> [TASK INSTRUCTIONS] Copy the items below line for line, without the pictures.

> [STORED RECORDS]
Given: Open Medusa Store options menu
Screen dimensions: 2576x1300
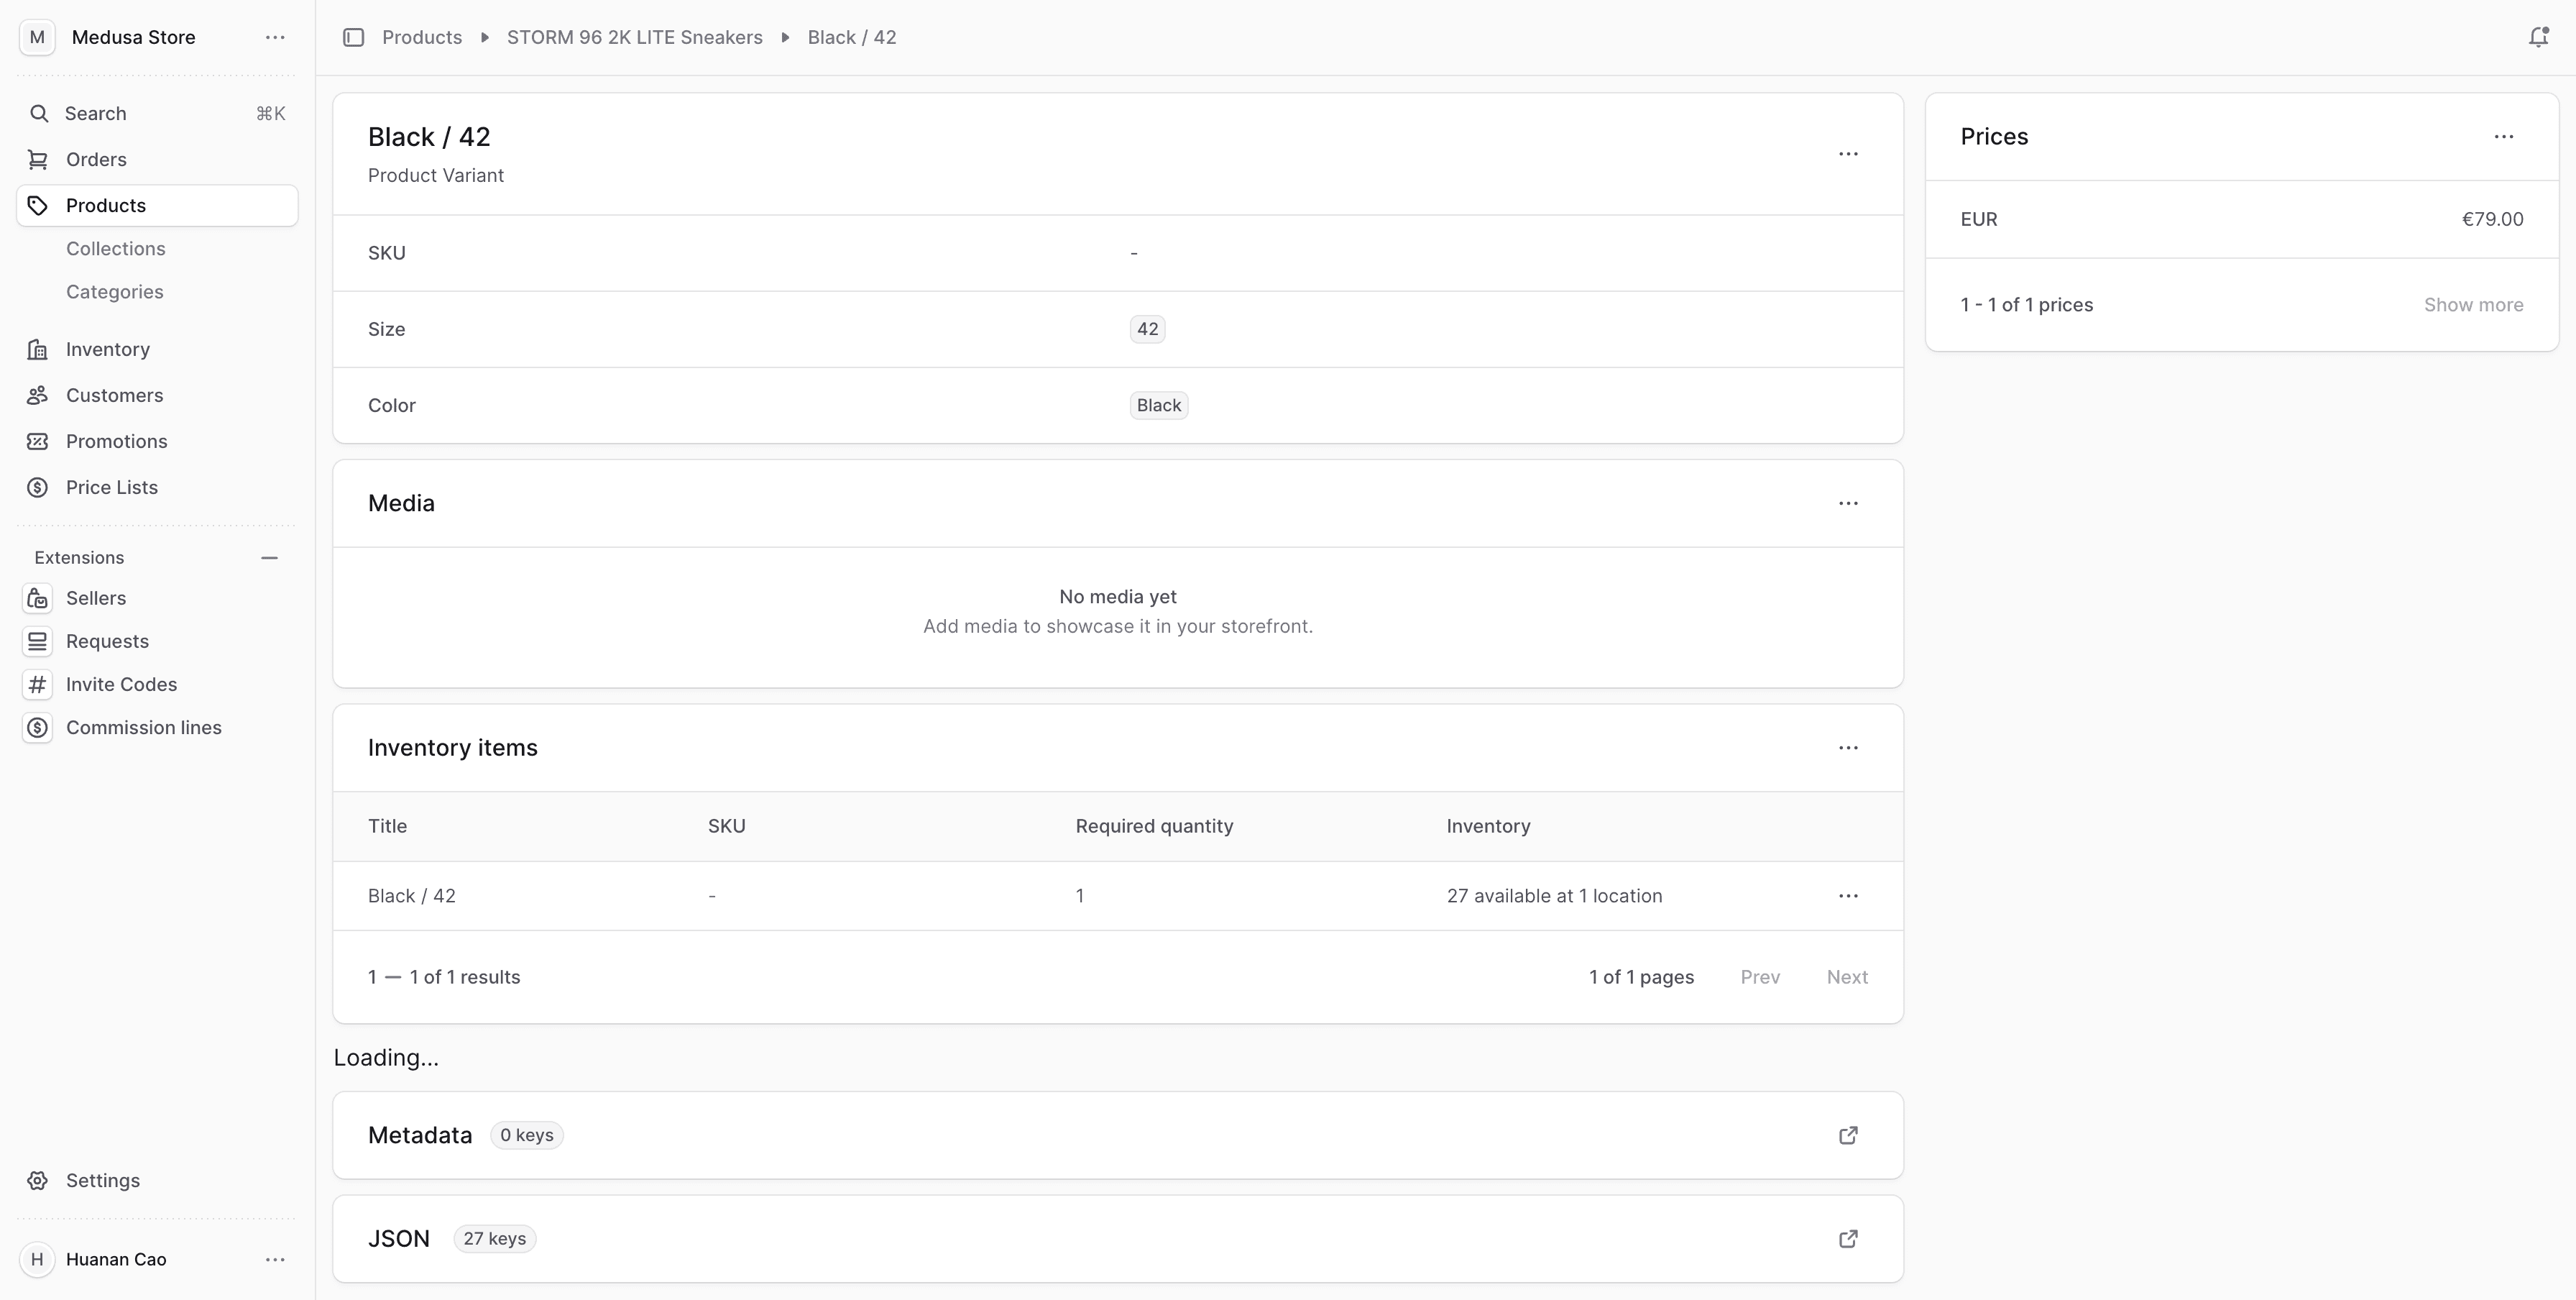Looking at the screenshot, I should click(x=275, y=37).
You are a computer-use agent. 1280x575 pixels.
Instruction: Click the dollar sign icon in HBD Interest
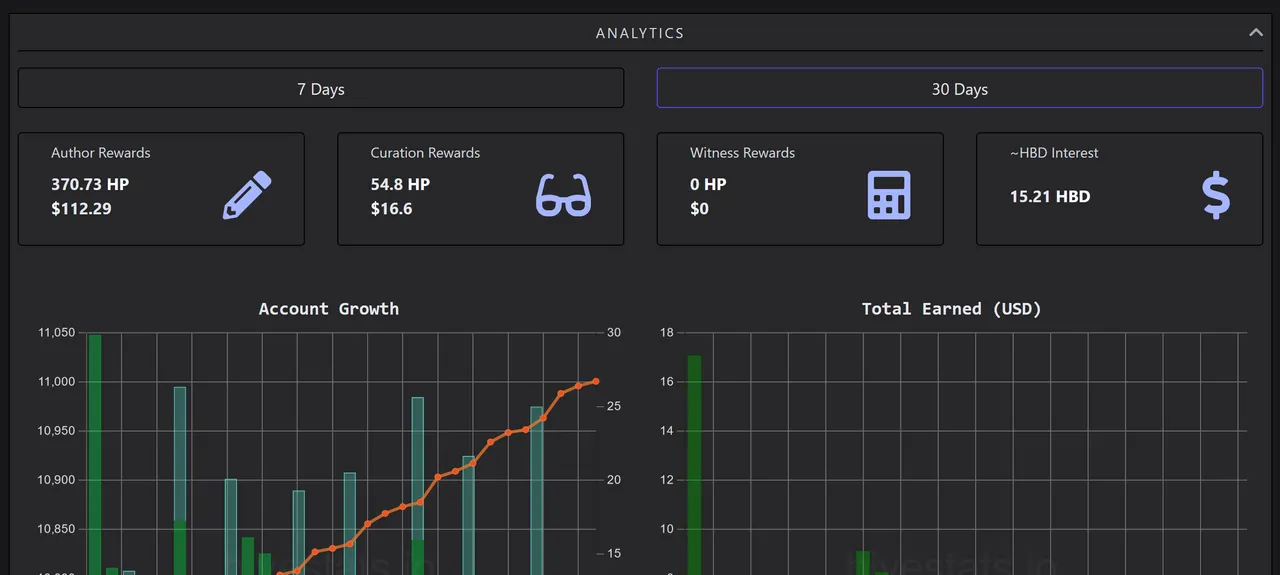click(x=1216, y=195)
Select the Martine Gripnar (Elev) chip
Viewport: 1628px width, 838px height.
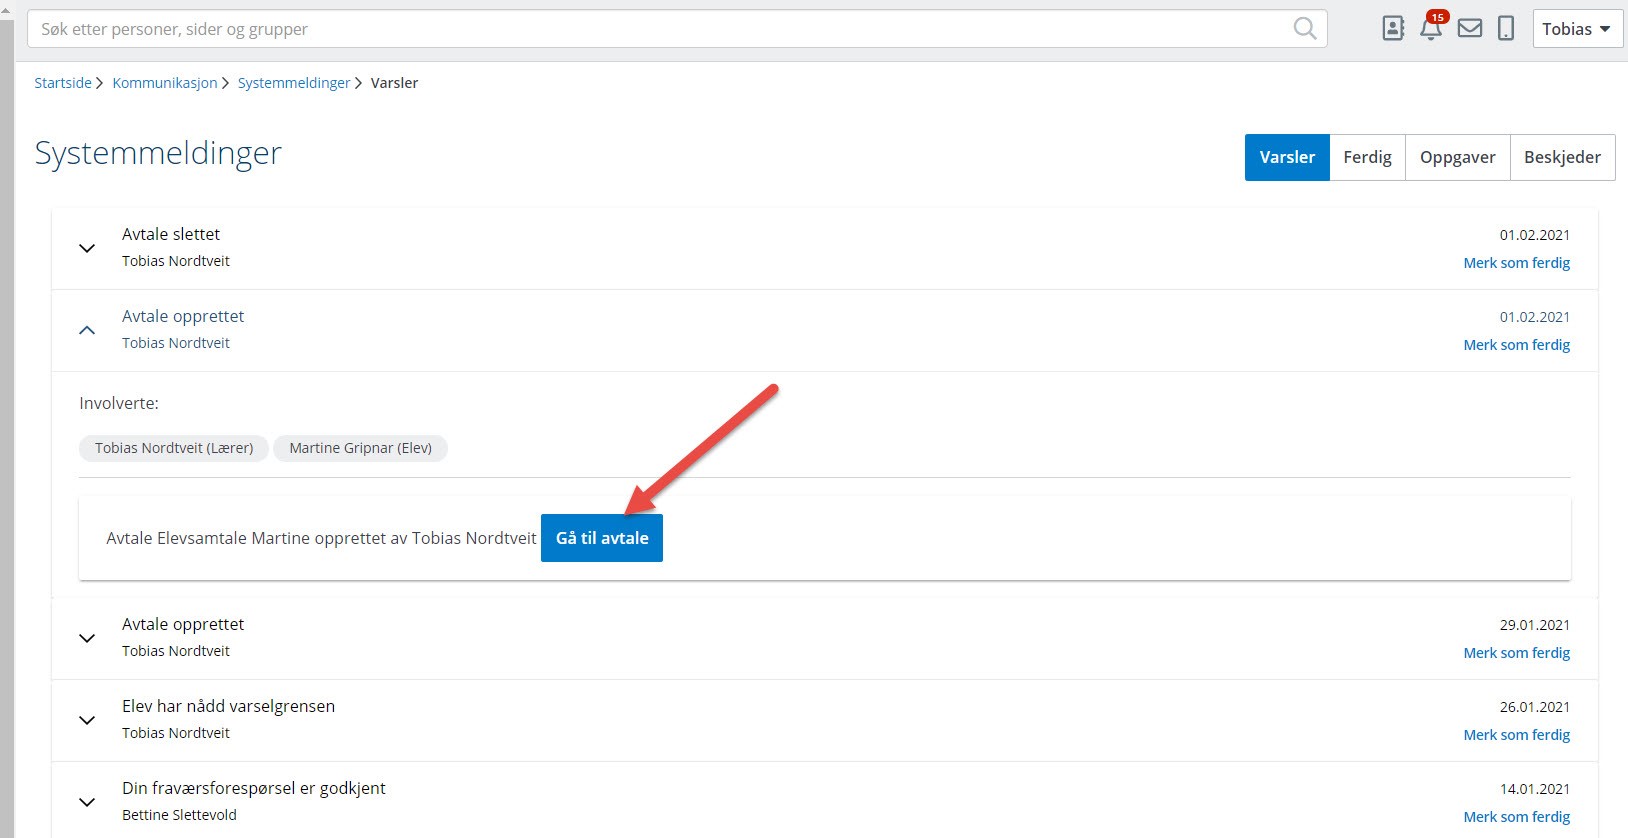360,448

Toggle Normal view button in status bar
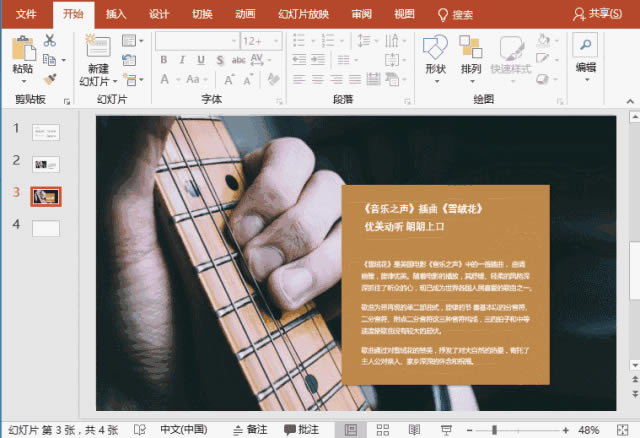coord(351,429)
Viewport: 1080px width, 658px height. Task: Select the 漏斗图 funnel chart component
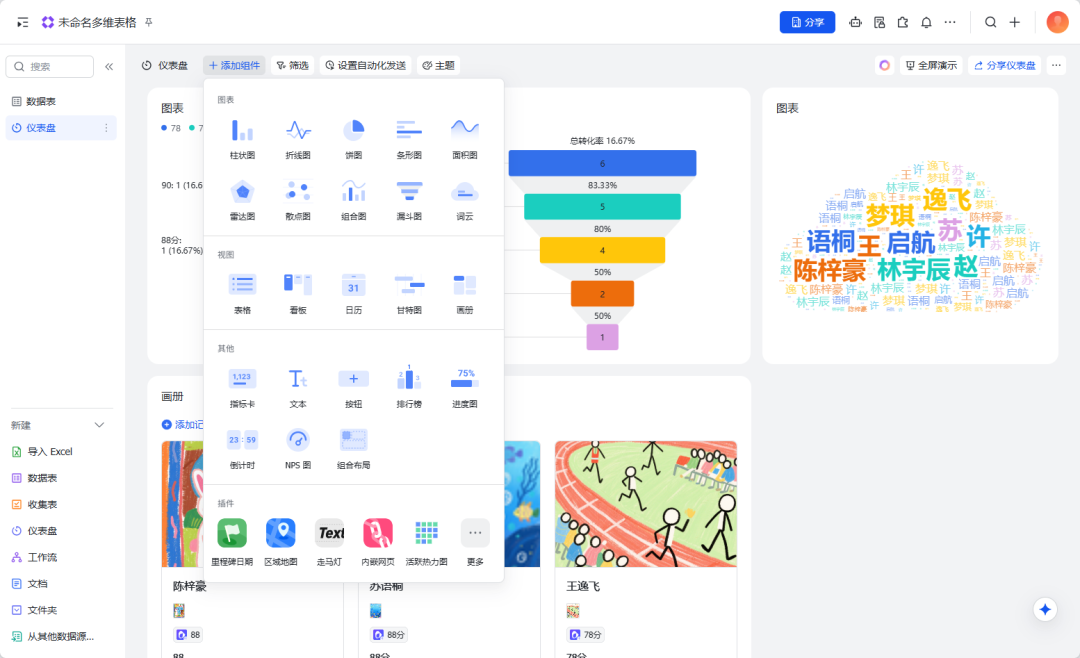click(408, 199)
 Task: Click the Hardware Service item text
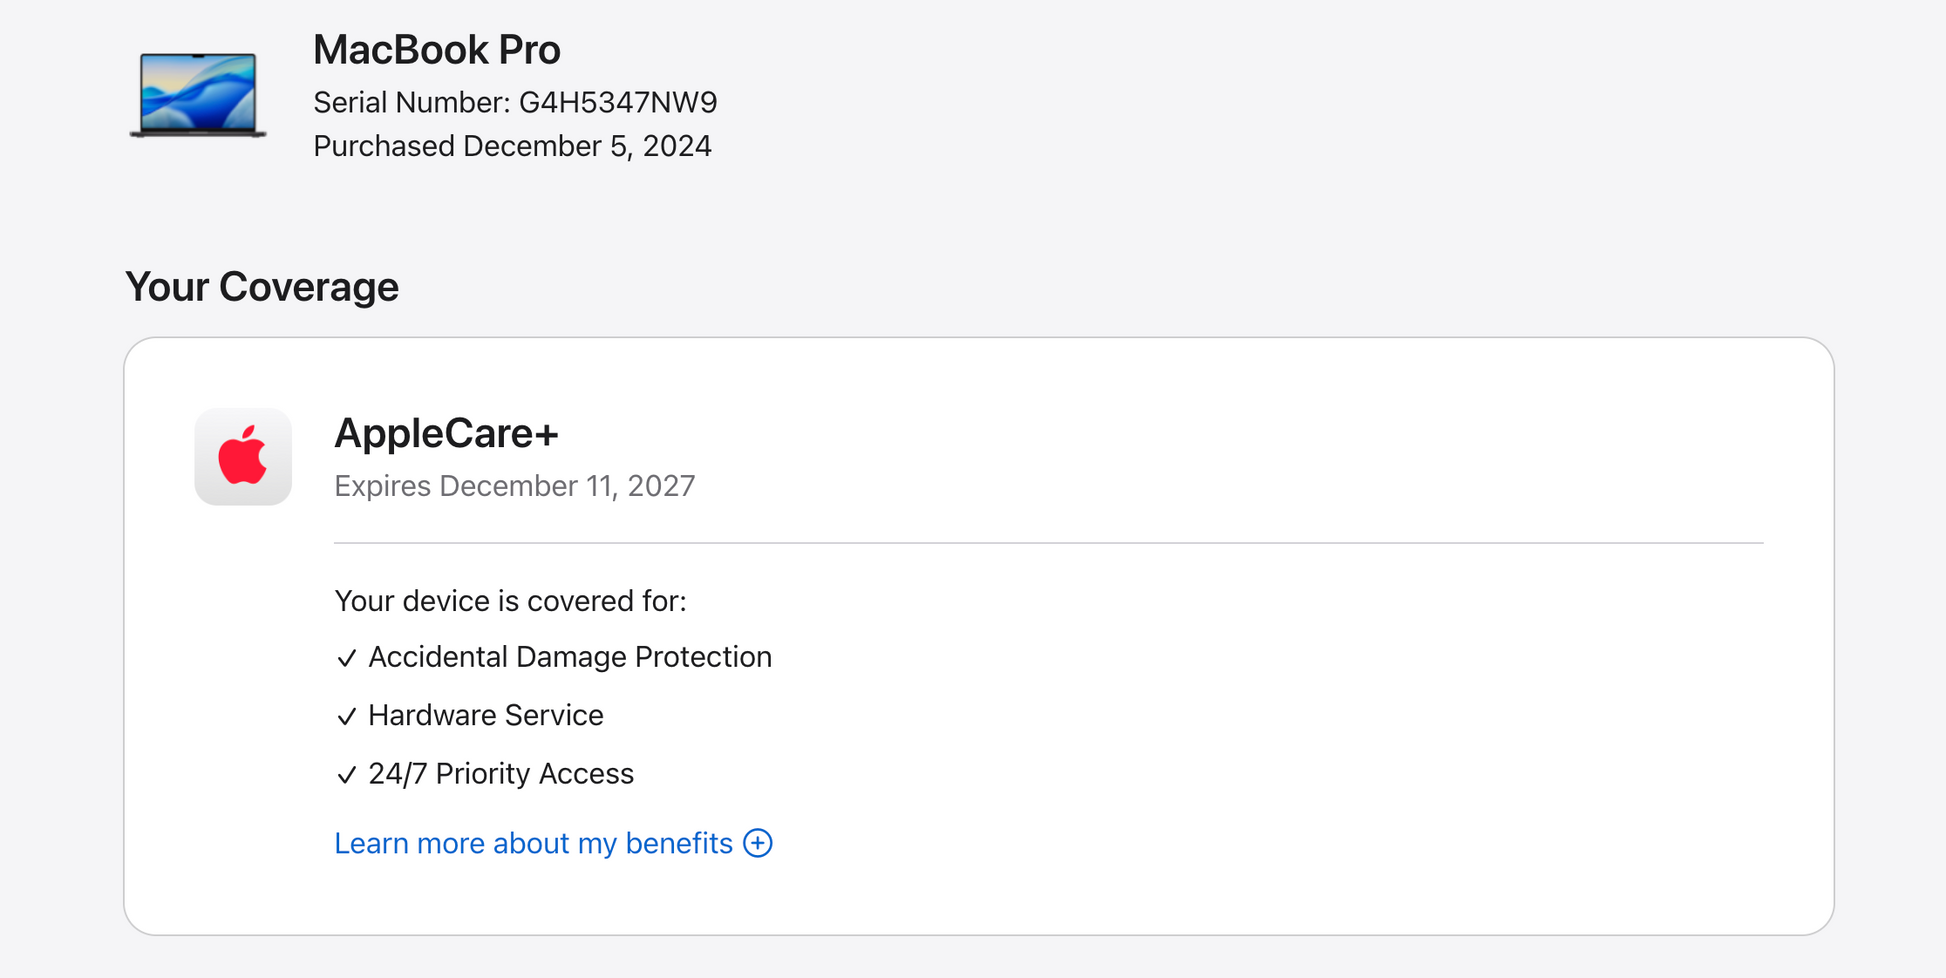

> [ANSWER TO THIS EXERCISE]
Given: Open Medusa Store options menu
Screen dimensions: 2576x1300
Looking at the screenshot, I should click(x=275, y=37).
You are a computer-use agent. 1280x575 pixels.
Instruction: Click the dollar sign icon in HBD Interest
click(x=1216, y=195)
Select the Martine Gripnar (Elev) chip
Viewport: 1628px width, 838px height.
360,448

Toggle Normal view button in status bar
coord(351,429)
Viewport: 1080px width, 658px height. Task: Select the 漏斗图 funnel chart component
click(408, 199)
 Task: Click the Hardware Service item text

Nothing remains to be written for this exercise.